[[ Extracted entries open ]]
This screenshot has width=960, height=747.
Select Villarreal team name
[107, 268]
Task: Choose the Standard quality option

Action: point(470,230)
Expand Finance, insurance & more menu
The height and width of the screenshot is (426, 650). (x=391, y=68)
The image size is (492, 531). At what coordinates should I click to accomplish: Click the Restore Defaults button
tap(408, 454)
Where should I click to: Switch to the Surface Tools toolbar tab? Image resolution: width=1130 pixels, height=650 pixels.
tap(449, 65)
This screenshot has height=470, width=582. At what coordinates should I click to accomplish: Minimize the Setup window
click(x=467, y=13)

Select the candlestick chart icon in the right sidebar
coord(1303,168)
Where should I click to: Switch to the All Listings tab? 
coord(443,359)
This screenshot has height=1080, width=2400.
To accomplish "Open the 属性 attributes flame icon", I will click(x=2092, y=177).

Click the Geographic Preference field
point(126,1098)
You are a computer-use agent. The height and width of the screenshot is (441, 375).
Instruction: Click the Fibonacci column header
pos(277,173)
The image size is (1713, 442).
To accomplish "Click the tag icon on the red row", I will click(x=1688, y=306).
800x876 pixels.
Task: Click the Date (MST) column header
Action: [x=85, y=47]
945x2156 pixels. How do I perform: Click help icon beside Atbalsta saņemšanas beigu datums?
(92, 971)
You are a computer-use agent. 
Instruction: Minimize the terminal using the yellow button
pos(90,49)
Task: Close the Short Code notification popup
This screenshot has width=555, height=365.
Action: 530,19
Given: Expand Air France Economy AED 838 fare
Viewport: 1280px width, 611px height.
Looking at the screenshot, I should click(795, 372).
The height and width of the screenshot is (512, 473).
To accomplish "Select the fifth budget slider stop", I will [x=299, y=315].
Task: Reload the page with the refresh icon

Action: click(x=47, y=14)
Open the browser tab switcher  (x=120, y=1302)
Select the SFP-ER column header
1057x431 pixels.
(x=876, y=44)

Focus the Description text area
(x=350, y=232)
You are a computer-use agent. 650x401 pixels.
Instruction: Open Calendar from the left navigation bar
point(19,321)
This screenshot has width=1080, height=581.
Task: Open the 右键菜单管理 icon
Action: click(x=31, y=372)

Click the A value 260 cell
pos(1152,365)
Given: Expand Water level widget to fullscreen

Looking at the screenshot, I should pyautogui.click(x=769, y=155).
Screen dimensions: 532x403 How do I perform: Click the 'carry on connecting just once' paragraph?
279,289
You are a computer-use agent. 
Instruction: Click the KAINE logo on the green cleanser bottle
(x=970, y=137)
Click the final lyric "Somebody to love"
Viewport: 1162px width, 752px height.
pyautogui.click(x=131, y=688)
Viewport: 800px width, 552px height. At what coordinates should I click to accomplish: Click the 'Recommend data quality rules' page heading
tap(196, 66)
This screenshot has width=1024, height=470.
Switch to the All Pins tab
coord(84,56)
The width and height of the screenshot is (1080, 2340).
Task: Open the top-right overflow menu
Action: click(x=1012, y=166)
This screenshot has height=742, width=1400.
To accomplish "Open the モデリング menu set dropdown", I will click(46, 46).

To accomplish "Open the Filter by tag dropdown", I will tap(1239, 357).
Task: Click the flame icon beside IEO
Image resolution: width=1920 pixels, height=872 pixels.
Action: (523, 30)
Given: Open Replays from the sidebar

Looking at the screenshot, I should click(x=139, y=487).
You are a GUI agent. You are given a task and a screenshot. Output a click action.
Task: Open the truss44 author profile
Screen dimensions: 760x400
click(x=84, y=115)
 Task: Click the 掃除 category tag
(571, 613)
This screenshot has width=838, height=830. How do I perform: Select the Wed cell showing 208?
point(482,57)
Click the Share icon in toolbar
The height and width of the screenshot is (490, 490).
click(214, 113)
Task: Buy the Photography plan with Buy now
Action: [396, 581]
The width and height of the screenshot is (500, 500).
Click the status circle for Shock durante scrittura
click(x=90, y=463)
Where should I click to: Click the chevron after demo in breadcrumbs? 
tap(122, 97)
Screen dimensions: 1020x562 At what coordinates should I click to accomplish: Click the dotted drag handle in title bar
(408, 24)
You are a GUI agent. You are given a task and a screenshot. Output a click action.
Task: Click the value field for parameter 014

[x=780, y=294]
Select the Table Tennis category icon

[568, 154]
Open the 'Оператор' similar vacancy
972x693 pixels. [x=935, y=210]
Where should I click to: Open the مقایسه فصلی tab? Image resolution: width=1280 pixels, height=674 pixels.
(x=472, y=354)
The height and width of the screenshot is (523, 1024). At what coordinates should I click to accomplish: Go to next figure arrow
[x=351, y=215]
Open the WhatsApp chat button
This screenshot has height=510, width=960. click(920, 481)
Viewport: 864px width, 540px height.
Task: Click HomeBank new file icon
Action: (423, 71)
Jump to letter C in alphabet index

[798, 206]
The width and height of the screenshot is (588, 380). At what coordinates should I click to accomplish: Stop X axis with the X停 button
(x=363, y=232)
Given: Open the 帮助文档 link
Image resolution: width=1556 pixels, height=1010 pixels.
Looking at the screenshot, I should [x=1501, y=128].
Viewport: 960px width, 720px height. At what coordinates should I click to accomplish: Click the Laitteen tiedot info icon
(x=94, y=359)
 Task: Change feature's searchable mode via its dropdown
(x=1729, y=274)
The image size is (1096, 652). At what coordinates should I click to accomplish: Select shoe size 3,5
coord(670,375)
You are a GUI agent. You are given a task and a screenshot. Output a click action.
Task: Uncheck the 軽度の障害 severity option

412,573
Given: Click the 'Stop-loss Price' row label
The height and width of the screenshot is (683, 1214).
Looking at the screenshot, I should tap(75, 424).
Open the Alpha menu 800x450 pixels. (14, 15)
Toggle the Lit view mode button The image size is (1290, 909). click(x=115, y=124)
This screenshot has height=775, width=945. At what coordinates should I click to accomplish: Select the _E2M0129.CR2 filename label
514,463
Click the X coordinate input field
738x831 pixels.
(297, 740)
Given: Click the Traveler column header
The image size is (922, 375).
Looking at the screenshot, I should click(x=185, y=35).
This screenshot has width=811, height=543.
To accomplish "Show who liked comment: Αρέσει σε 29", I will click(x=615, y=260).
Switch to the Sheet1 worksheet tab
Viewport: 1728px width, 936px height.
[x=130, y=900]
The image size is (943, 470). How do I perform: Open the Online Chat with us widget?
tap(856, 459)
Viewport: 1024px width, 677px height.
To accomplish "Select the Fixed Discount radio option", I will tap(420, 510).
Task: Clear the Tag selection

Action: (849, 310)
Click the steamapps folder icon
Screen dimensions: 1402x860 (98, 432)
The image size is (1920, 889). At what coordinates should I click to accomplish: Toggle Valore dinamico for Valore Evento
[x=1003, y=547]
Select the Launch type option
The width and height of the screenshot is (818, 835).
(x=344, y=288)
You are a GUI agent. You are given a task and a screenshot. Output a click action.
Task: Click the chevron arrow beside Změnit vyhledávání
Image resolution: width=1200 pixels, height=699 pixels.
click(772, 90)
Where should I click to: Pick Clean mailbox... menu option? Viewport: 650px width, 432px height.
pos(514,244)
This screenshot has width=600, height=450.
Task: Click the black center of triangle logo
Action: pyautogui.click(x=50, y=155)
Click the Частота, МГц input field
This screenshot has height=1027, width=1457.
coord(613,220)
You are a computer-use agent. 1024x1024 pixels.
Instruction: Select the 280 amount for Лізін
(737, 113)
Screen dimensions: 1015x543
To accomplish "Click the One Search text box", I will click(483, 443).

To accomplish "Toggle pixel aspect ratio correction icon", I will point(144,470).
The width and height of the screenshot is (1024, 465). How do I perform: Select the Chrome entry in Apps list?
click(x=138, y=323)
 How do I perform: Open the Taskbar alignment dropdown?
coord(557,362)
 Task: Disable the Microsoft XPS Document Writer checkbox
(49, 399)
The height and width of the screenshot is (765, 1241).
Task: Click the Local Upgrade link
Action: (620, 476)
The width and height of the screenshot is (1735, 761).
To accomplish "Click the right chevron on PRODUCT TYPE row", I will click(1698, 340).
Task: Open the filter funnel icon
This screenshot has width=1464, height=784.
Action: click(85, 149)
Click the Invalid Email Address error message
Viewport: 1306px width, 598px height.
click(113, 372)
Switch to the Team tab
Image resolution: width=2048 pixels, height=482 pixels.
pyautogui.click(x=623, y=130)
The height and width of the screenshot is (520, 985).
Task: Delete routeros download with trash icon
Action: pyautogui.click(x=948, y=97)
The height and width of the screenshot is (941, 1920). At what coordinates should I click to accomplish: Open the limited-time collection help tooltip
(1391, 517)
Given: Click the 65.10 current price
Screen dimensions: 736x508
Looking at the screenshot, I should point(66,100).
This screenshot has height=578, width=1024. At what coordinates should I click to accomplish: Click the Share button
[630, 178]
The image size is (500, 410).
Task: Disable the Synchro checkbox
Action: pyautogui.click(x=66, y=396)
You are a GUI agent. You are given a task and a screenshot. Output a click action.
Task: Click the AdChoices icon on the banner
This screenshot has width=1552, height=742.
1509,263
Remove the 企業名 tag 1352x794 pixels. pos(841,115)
[[ Extracted entries closed ]]
What this task involves: Using the entries above, copy out all lines that contain the string "input".

Response to this exercise:
Click the X coordinate input field
Click the Частота, МГц input field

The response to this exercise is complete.